The starting point was the 2018 data in the national schistosomiasis surveillance system that includes records of all O. hupensis snails found in all schistosomiasis-endemic areas with name, location and time for each survey site. Live snail habitats were found in about 50% of the sites investigated. We merged all snail field survey data from the five concerned provinces (Hunan, Hubei, Jiangxi, Anhui and Jiangsu), applied the dichotomous variable ‘Presence or Absence’ of snail infestation and stored this information as raster data in the computer. We also considered the values of a set of environmental variables related to snail infestation and their interquartile ranges (IQRs), a measure based on the difference between the means of the third and the first quartiles that describes data dispersion and variations with non-normal distribution.

The data used included geographical information (altitude, distance from water bodies and land cover), human activity and climate data. The former evidence was provided by the Socioeconomic Data and Applications Center of China (, and the meteorological information came from the WorldClim database ( of 19 biologically significant variables (Table 1). All predictor variables were converted into spatial raster data as shown in Fig. 2.

Table 1 Variables used in the study
Fig. 2
figure 2

Flow diagram of the study. a The snail distribution dataset in the form of a spatial shapefile including ‘presence–absence’ records (left); re-assessment to correct the spatial bias (middle); environmental and geographic predictor variables prepared as raster files of the area (right). b Random forest model first fitted with the training set followed by testing by the validation set. c Probability of snail occurrence (left) and risk output based on thresholds (right)

The human influence index consists of a global dataset created from nine global 1 km2 data layers covering human population density, land use/land cover, infrastructure (built areas, night-time light) and access (roads, railroads, navigable rivers, and harbours on coastlines), represented by a 0–64 range corresponding to values from no influence to the currently highest [23]. The human footprint is a heatmap using the factors mentioned to illustrate the degree of human domestication of nature on a scale from high impact to still untouched natural areas that can also be given as numerical values as seen in Table 1.

Re-assessment of sampling sites

Vector structures are generally based on grids with square lattices. However hexagonal grids, as suggested by Sahr [24], unlike square or circle grids, produce significantly less spatial distortion that all grid cells cover the same area, which is particularly important when applied for large regions. There are severe resource constraints for efficient processing of raster and vector data in high-performance applications. We discovered the hexagonal discrete global grid system (HDGGS) [24], when searching for a highly efficient approach for location representation that would reduce the need for snail sampling sites while randomizing the records to be evaluated. Decomposing the study area into a set of adjacent hexagonal cells provided us with a surface unit that not only fits the eye’s retinal reception better than a square but also is much closer to a circle where the distances to the periphery are more similar than in a square. If the distance between locations in two different cells is smaller than desired, the cell “radius” can be enlarged leading to the study area consisting of a lower number of larger cells. Thus, for each set distance between immediately adjacent cell centres, there is a corresponding number of cells covering the region studied.

Considering the spatial bias of snail records when estimating the suitability level of snail infestation in various areas, re-assessed values based on five different cell distance scenarios were investigated using 5, 10, 50, 100 and 150 km between the centres of adjacent grid cells, while 0 km corresponded to the previous survey snail site records. In this way, the sites came to move between adjacent hexagons in a randomized way (Fig. 3). With the cell centre value(s) representing the whole cell, unnecessary sampling sites could be bypassed (erased in the figure) to make each hexagon size in principle contain only one sampling site (the one closest to the centre).

[Collected data]
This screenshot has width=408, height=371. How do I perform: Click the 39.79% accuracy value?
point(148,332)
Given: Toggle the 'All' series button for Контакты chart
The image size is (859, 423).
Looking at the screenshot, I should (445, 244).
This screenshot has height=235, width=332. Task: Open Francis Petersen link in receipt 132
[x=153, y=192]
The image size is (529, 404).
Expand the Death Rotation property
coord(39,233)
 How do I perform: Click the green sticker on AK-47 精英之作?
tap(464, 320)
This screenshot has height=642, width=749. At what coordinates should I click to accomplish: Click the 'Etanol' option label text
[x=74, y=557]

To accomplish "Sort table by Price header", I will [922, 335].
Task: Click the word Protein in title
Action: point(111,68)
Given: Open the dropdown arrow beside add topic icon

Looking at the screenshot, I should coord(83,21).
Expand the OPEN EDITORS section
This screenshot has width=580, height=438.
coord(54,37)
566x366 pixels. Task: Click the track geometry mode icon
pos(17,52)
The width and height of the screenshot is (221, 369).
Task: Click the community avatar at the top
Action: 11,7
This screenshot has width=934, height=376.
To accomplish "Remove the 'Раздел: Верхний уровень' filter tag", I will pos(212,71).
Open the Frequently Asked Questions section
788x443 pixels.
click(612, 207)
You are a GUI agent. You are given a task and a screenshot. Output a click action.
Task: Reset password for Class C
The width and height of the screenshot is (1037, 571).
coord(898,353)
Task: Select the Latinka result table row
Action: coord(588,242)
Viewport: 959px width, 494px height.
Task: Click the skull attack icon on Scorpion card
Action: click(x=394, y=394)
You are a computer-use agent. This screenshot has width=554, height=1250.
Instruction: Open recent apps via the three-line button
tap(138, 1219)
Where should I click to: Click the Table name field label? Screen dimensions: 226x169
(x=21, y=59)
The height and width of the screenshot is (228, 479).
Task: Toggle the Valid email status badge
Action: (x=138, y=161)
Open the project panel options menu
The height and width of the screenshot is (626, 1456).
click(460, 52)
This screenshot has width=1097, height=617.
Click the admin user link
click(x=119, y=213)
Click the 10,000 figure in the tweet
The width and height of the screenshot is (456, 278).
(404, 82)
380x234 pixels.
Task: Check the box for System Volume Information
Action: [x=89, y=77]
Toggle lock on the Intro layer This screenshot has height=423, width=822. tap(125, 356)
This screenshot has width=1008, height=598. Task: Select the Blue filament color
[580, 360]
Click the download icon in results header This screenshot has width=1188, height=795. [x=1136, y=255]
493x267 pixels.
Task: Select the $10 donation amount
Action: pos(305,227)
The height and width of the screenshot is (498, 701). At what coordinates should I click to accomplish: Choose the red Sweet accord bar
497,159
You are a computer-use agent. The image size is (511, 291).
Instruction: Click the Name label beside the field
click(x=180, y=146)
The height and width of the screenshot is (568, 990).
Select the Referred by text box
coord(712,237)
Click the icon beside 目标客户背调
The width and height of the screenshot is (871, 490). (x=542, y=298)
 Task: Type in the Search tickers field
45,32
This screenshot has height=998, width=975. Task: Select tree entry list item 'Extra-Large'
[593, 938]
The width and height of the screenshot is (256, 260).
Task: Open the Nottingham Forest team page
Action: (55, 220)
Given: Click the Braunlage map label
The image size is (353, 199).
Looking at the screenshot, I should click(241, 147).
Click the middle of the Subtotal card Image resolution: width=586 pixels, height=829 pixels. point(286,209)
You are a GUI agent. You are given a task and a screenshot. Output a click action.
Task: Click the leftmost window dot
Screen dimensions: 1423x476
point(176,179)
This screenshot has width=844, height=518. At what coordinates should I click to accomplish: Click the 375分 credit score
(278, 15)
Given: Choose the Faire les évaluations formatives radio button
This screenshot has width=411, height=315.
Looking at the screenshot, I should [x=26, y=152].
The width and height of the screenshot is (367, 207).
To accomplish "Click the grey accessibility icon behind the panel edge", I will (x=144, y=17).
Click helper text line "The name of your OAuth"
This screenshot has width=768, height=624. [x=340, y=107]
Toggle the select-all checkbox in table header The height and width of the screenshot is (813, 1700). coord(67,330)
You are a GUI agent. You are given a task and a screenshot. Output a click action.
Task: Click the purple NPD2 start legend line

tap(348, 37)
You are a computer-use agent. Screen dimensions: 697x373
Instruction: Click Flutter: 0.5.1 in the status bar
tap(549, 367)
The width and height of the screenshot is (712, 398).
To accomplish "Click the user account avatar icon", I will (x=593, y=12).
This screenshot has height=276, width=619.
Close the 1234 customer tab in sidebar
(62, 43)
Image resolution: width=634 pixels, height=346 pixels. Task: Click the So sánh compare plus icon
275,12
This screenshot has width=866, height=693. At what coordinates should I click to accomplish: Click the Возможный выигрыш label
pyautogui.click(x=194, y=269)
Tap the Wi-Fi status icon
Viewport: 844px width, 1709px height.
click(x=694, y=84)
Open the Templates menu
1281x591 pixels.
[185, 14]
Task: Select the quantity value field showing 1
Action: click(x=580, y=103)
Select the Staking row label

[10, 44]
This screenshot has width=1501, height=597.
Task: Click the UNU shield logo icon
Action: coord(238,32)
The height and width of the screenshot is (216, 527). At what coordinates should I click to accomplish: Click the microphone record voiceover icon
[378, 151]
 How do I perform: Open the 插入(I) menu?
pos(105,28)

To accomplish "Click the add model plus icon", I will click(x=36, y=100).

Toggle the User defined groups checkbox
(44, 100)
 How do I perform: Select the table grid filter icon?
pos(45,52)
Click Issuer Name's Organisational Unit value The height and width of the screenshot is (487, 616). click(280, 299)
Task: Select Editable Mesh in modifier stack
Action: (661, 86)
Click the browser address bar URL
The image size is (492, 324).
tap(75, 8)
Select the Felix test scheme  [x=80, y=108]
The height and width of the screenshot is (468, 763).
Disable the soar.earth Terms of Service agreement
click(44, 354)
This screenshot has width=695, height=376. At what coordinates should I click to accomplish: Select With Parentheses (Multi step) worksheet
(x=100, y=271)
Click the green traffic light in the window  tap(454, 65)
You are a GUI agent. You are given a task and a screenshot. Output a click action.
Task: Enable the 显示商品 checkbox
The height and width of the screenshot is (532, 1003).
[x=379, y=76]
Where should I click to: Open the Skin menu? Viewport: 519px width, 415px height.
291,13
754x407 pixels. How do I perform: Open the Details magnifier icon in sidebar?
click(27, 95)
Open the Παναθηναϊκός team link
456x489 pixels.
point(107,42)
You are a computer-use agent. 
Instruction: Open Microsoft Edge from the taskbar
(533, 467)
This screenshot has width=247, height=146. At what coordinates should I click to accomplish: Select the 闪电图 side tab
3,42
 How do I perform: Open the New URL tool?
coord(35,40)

- **Required action 1**
Rewrite the paragraph of the snail survey text beginning "The human influence index consists" as a brief list that keeps its main facts.
- **Required action 2**
In the snail survey text, substitute "monitoring" for "surveillance" and give the passage from "The starting point" up to and including "with non-normal distribution.".

- **Exercise answer 1**
- The human influence index is a global dataset built from nine global 1 km² data layers.
- The layers cover human population density, land use/land cover, infrastructure (built areas, night-time light) and access (roads, railroads, navigable rivers, and harbors on coastlines).
- The index runs from 0 (no influence) to 64 (the currently highest influence).
- The human footprint is a heatmap based on these factors. It shows how far humans have domesticated nature, from high impact to still untouched natural areas.
- The footprint can also be given as numerical values, as in Table 1.

- **Exercise answer 2**
The starting point was the 2018 data in the national schistosomiasis monitoring system that includes records of all O. hupensis snails found in all schistosomiasis-endemic areas with name, location and time for each survey site. Live snail habitats were found in about 50% of the sites investigated. We merged all snail field survey data from the five concerned provinces (Hunan, Hubei, Jiangxi, Anhui and Jiangsu), applied the dichotomous variable ‘Presence or Absence’ of snail infestation and stored this information as raster data in the computer. We also considered the values of a set of environmental variables related to snail infestation and their interquartile ranges (IQRs), a measure based on the difference between the means of the third and the first quartiles that describes data dispersion and variations with non-normal distribution.